Ju M K, Huh K H, Park K T, Kim S J, Cho B H, Kim C D, So B J, Kang C M, Lee S, Joo D J, Kim Y S
Department of Surgery, Gangnam Severance Hospital, Yonsei University Health System, Seoul, Korea.
Transplant Proc. 2013 May;45(4):1481-6. doi: 10.1016/j.transproceed.2012.12.028.

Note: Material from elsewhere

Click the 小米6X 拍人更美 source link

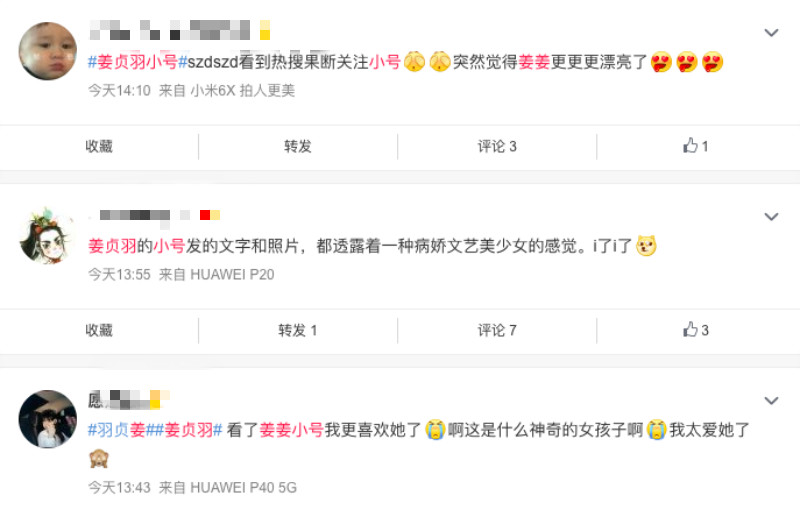tap(243, 91)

The present study compared the efficacy and safety of mizoribine (MZR) with mycophenolate mofetil (MMF) in kidney transplantation. This multicenter, randomized clinical trial. Employed doses of study drug tailored to the immunosuppressive need. The primary efficacy outcome was the incidence of biopsy-proven acute rejection episodes (BPAR). The safety of the study drug was assessed using the incidences of adverse events, drug discontinuations, and abnormal laboratory results. The 7 (6.4%) BPARs above grade II were observed in the MZR group noninferior to the 2 (1.8%) in the MMF group (95% confidence interval, -0.007-0.097 > noninferiority limit [-0.2]). BPAR was significantly decreased in the MZR group after the dose change (17/41 [41.4%] vs 8/69 [11.6%]; P < .0001) and the incidence of BPAR was similar between the MZR and MMF groups after the dose change (P = .592). The uric acid level was significantly elevated in the MZR group (P = .002). In conclusion, the efficacy and safety of MZR were similar and statistically noninferior to MMF in combination therapy with tacrolimus.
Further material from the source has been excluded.